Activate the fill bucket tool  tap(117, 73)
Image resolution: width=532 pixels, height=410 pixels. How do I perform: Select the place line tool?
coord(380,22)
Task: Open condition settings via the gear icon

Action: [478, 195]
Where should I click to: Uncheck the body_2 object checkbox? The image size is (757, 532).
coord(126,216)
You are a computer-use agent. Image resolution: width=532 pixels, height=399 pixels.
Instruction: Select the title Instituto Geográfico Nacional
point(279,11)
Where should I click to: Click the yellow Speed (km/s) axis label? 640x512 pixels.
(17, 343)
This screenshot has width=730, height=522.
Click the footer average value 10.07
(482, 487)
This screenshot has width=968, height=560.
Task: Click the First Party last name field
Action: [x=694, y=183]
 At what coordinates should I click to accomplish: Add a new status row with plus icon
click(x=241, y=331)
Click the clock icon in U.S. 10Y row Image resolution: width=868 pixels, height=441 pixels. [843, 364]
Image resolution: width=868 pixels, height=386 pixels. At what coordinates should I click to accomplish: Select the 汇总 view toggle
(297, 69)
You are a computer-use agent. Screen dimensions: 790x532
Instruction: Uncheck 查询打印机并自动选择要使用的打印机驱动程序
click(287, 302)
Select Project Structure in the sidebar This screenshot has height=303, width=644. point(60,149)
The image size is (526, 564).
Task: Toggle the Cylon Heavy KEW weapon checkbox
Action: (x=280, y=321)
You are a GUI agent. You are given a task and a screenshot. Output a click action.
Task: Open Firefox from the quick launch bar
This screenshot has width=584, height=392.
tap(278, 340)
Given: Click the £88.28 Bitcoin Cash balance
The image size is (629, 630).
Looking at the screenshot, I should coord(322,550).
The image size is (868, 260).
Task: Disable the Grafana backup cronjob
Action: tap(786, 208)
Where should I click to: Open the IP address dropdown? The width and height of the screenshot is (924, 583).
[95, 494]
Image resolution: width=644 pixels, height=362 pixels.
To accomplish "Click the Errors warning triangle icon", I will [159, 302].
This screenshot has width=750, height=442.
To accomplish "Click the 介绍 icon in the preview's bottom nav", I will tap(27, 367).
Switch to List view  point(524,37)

+++

- SET PROBLEM: Duplicate the lines above, starting at the line that contains "Task: Open condition" and ending at the line that contains "tap(278, 340)", including both of those lines.

- WRITTEN ANSWER:
Task: Open condition settings via the gear icon

Action: [478, 195]
Where should I click to: Uncheck the body_2 object checkbox? The image size is (757, 532).
coord(126,216)
You are a computer-use agent. Image resolution: width=532 pixels, height=399 pixels.
Instruction: Select the title Instituto Geográfico Nacional
point(279,11)
Where should I click to: Click the yellow Speed (km/s) axis label? 640x512 pixels.
(17, 343)
This screenshot has width=730, height=522.
Click the footer average value 10.07
(482, 487)
This screenshot has width=968, height=560.
Task: Click the First Party last name field
Action: [x=694, y=183]
 At what coordinates should I click to accomplish: Add a new status row with plus icon
click(x=241, y=331)
Click the clock icon in U.S. 10Y row Image resolution: width=868 pixels, height=441 pixels. [843, 364]
Image resolution: width=868 pixels, height=386 pixels. At what coordinates should I click to accomplish: Select the 汇总 view toggle
(297, 69)
You are a computer-use agent. Screen dimensions: 790x532
Instruction: Uncheck 查询打印机并自动选择要使用的打印机驱动程序
click(287, 302)
Select Project Structure in the sidebar This screenshot has height=303, width=644. point(60,149)
The image size is (526, 564).
Task: Toggle the Cylon Heavy KEW weapon checkbox
Action: (x=280, y=321)
You are a GUI agent. You are given a task and a screenshot. Output a click action.
Task: Open Firefox from the quick launch bar
This screenshot has width=584, height=392.
tap(278, 340)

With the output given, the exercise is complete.